XML.com: XML From the Inside Out
oreilly.comSafari Bookshelf.Conferences.

advertisement

Combining RELAX NG and Schematron

February 11, 2004

Embedding Schematron Rules in RELAX NG

This article explains how to integrate two powerful XML schema languages, RELAX NG and Schematron. Embedding Schematron rules in RELAX NG is very simple because a RELAX NG validator ignores all elements not in the RELAX NG namespace (http://relaxng.org/ns/structure/1.0). This means that Schematron rules can be embedded in any element and on any level in a RELAX NG schema.
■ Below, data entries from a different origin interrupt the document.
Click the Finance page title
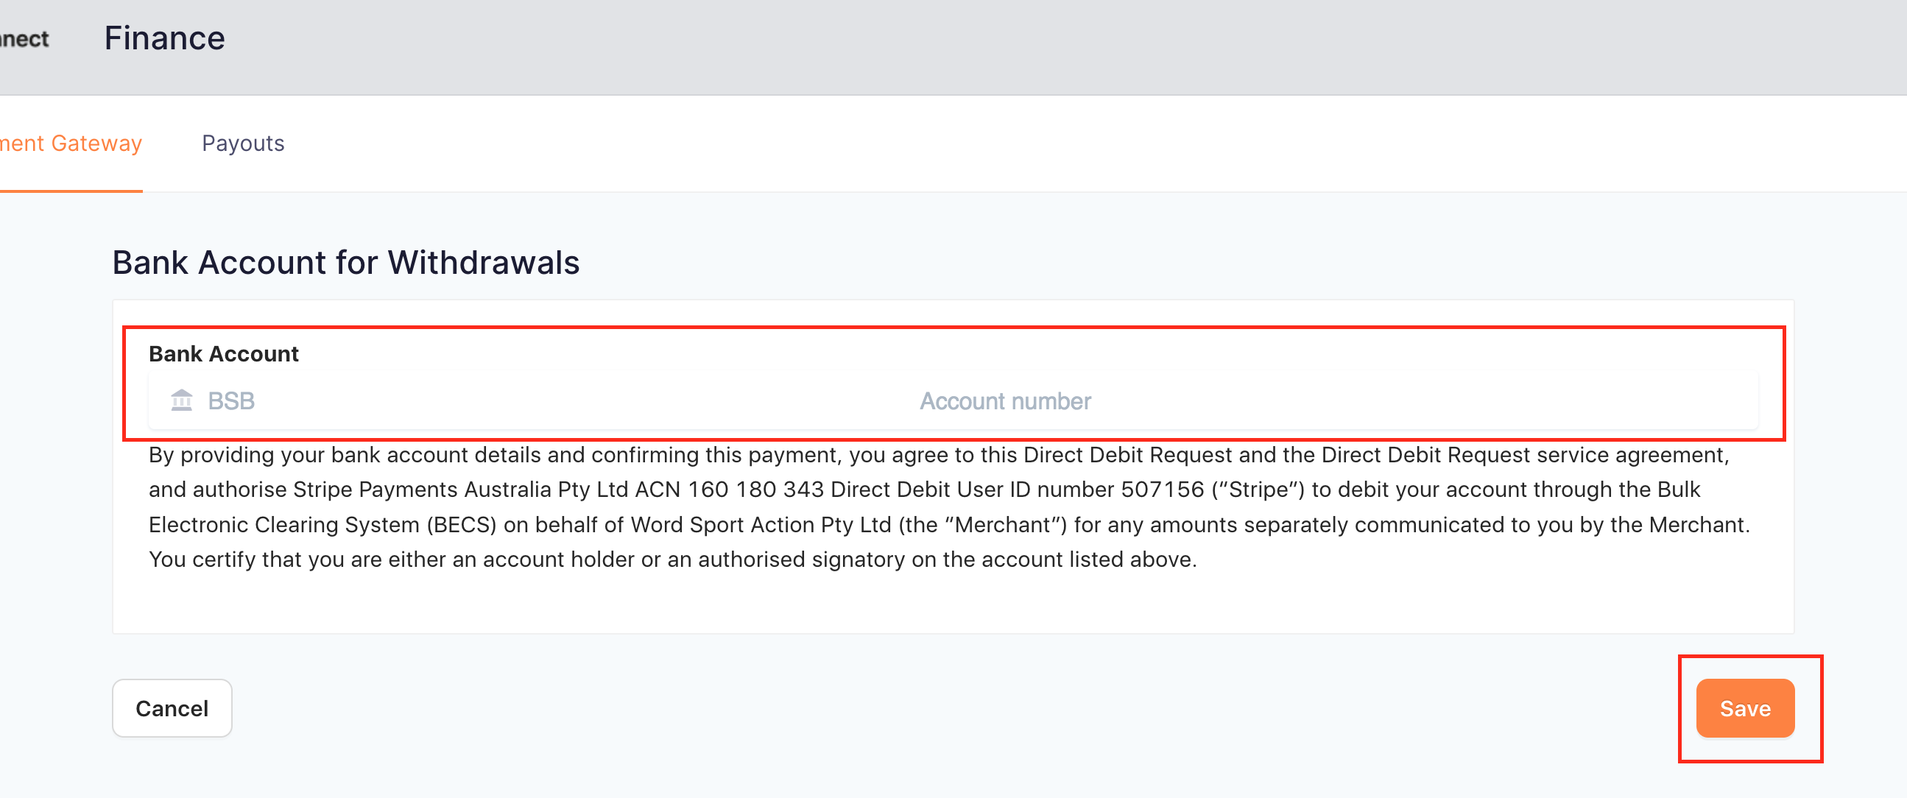This screenshot has width=1907, height=798. [x=164, y=38]
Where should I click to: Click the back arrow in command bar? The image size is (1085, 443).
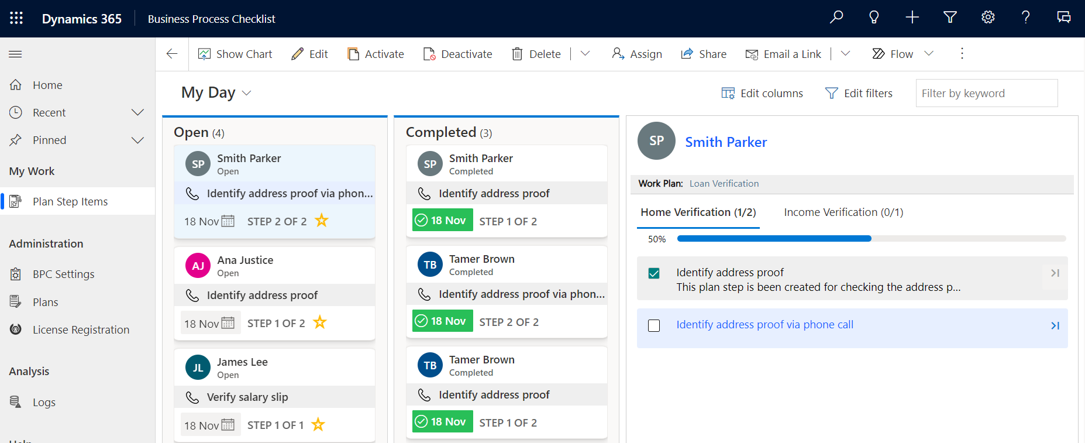click(x=172, y=54)
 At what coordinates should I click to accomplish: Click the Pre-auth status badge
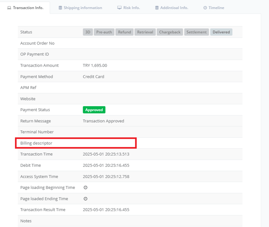104,32
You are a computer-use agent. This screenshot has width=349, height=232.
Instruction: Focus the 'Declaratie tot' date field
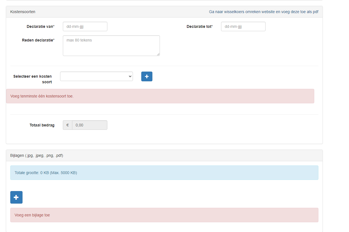pos(243,26)
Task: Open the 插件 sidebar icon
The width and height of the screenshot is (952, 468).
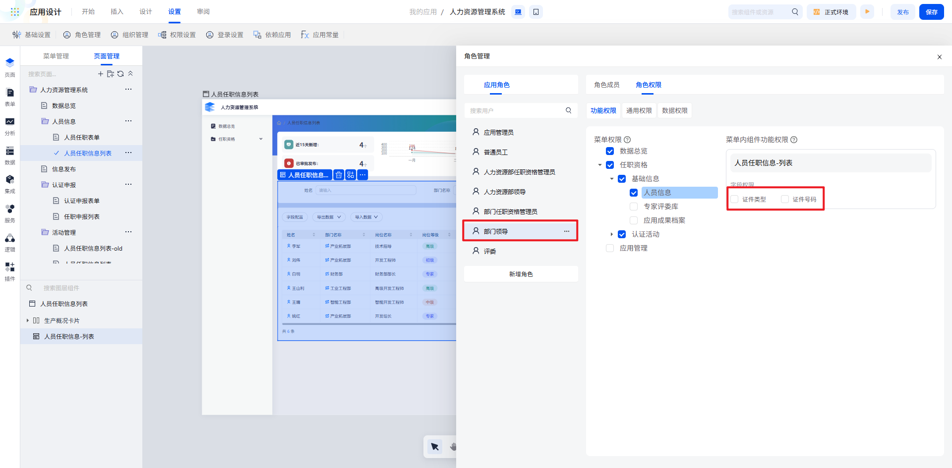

Here is a very simple RELAX NG schema that only defines one element, Root:


<?xml version="1.0" encoding="UTF-8"?>
<element name="Root" xmlns="http://relaxng.org/ns/structure/1.0">
   <text/>
</element>

Now if a Schematron rule should have the Root element as its context, this rule could be added as an embedded Schematron rule within the element element that defines the pattern for Root:


<?xml version="1.0" encoding="UTF-8"?>
<element name="Root" xmlns="http://relaxng.org/ns/structure/1.0">
   <sch:pattern name="Test constraints on the Root element" 
	 xmlns:sch="http://www.ascc.net/xml/schematron">
    <sch:rule context="Root">
      <sch:assert test="test-condition">Error message when 
		  the assertion condition is broken...</sch:assert>
    </sch:rule>
   </sch:pattern>
   <text/>
</element> 			

The Schematron rules embedded in a RELAX NG schema are inserted on the pattern level and must be declared in the Schematron namespace (http://www.ascc.net/xml/schematron).

Co-occurrence constraints

Although RELAX NG has better support for co-occurrence constraints than WXS, there are still many types of co-occurrence constraints that cannot be sufficiently defined. An example of such a co-occurrence constraint is when the relationship between two (or more) element/attribute values is expressed as a mathematical expression.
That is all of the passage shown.